Ute Lemper has worked with some of the most progressive composers of rock and classical music, but finds herself endlessly drawn to the Berlin of the past, as she tells Richard Hodkinson
by Richard Hodkinson, first published in LondonTourdates #050 ,3rd July 2009

It’s always an awkward moment when Germans start discussing the war, particularly if the ‘N’ word is mentioned.
The temptation is to respond by issuing bland platitudes designed to send out the correct ‘no hard feelings, water under the bridge, crimes of an earlier generation’ message, and hope that the conversation moves onto less prickly topics, like VD, incest, Gordon Brown. Anything but Nazis, in fact.
Such conversational diversions are not an option when speaking to Ute Lemper, the German nation’s most globally recognised chanteuse since – who? – Marlene Dietrich, probably.
Throughout her 20-year career she has been a fearless champion of the works of the composers and lyricists of the Weimar Republic, particularly those who suffered under the National Socialist regime, and is rightly known not only for her steely beauty but her powerfully visceral interpretations of the songs of Bethold Brecht and Kurt Weill.
But this has not always been an easy gig in Germany itself: “No, a lot of German people still don’t want to be reminded of that time,” she tells me from her home in New York City, “But I think it’s important to tell these stories because, to a new generation, these events seem like a million years ago, but to my generation, it really didn’t happen so long ago at all, especially as time goes by so fast – you know, the Berlin Wall has been down for 20 years already! I was born 20 years after the war into a Germany that was a horror show, basically, with the old Nazis still in their old positions and anti-Semitism still very strong.”
Despite having worked with composers and artists as starry as Michael Nyman, Scott Walker, Nick Cave and Philip Glass, it is with the troubling music of Weimar Germany that Lemper is always most closely associated. Has that ever become a burden to her?
“No. I feel like an ambassador for this music and I’m really grateful to be able to represent it – although I sometimes feel like the last dinosaur doing it sometimes,” she laughs.

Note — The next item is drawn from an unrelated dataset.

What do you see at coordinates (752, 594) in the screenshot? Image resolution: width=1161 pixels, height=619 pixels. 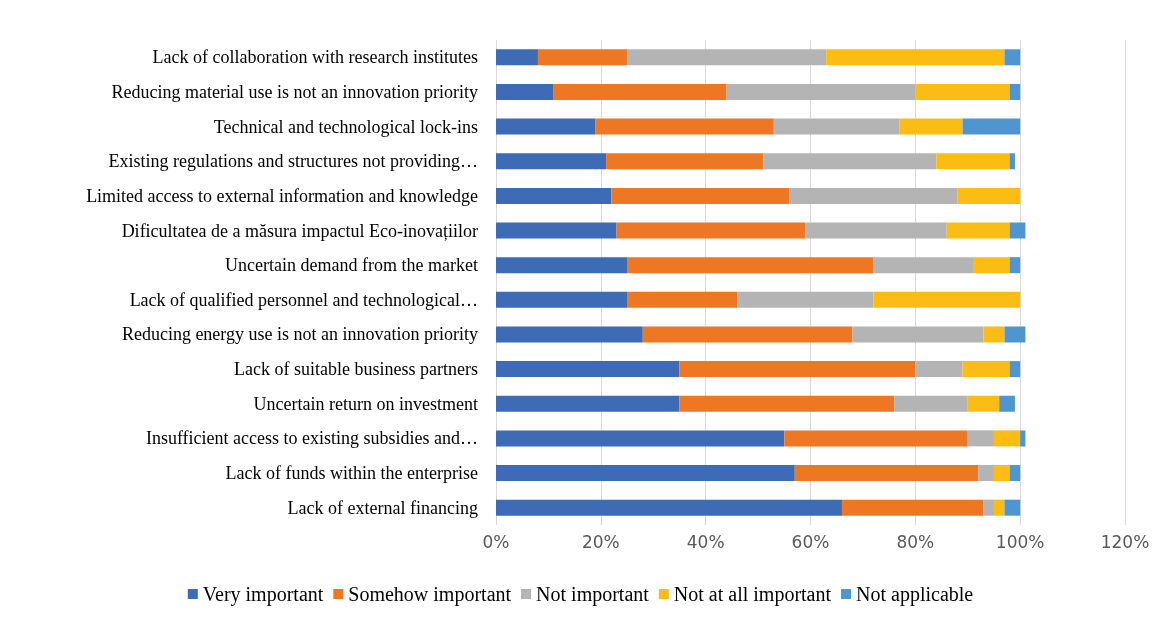 I see `legend-label: Not at all important` at bounding box center [752, 594].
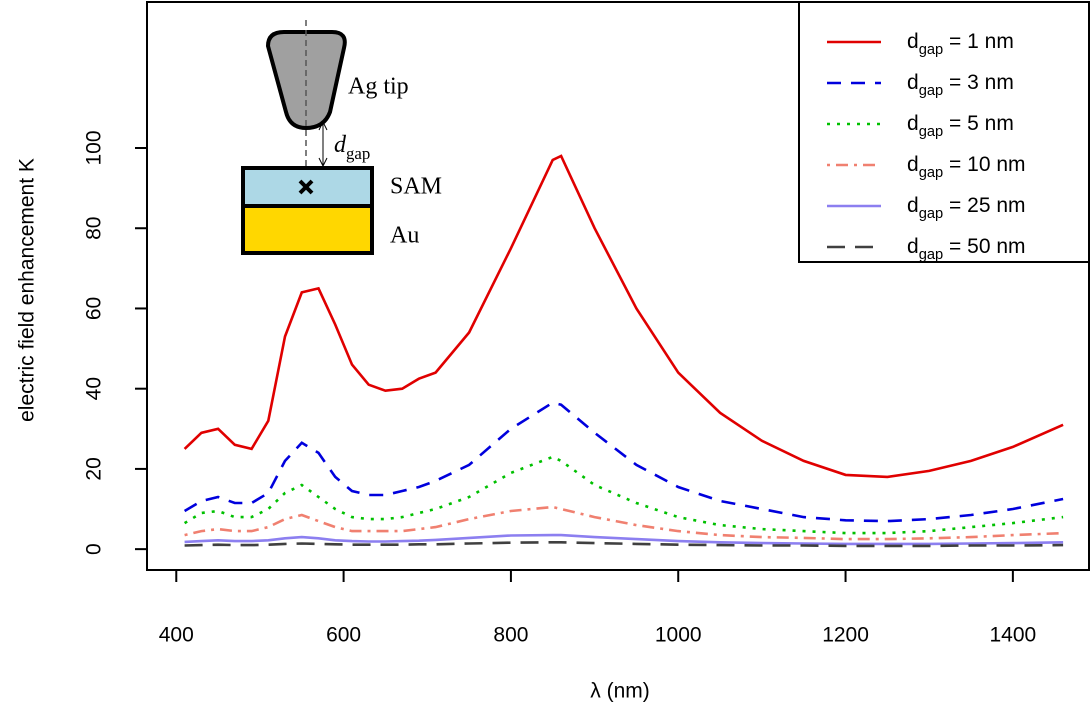 The height and width of the screenshot is (716, 1091). What do you see at coordinates (344, 636) in the screenshot?
I see `x-tick-label: 600` at bounding box center [344, 636].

“It’s my journey, really as a performer, as a German performer, to have this dialogue, to keep the music alive in a political way, in a philosophical way, in a provocative way. The pre-war period was very interesting artistically until it was shattered totally by the Nazis, so it’s almost been a mission to keep this music, which was mainly written by Jewish composers, alive.”
And despite her family life in the US and having lived in Paris for many years (where she became a noted interpreter of the French chanson tradition) it is Berlin with which she will always be most intimately associated: “I am always going back to those roots,” she says. “There’s always a big piece of Berlin in whatever I do. That’s always my point of departure and my final destination.”
And Berlin is well represented in the program of her Barbican concert, along with her own compositions - by turn wistfully romantic and provocatively political - from recent album Between Yesterday and Tomorrow. So too is the work of the Franco / Belgian chanson school:
“You can definitely compare a Brecht to a Brel,” says Lemper. “They’re both activists, they’re both campaigning, complaining about the neglect of the unprivileged by privileged people. They talk about the forgotten places, the lost souls, you, your neighbour. It’s storytelling, but it’s not fairytale storytelling. It’s…” she struggles momentarily to find the right world before, almost inevitably, settling on one in particular: “It’s political.”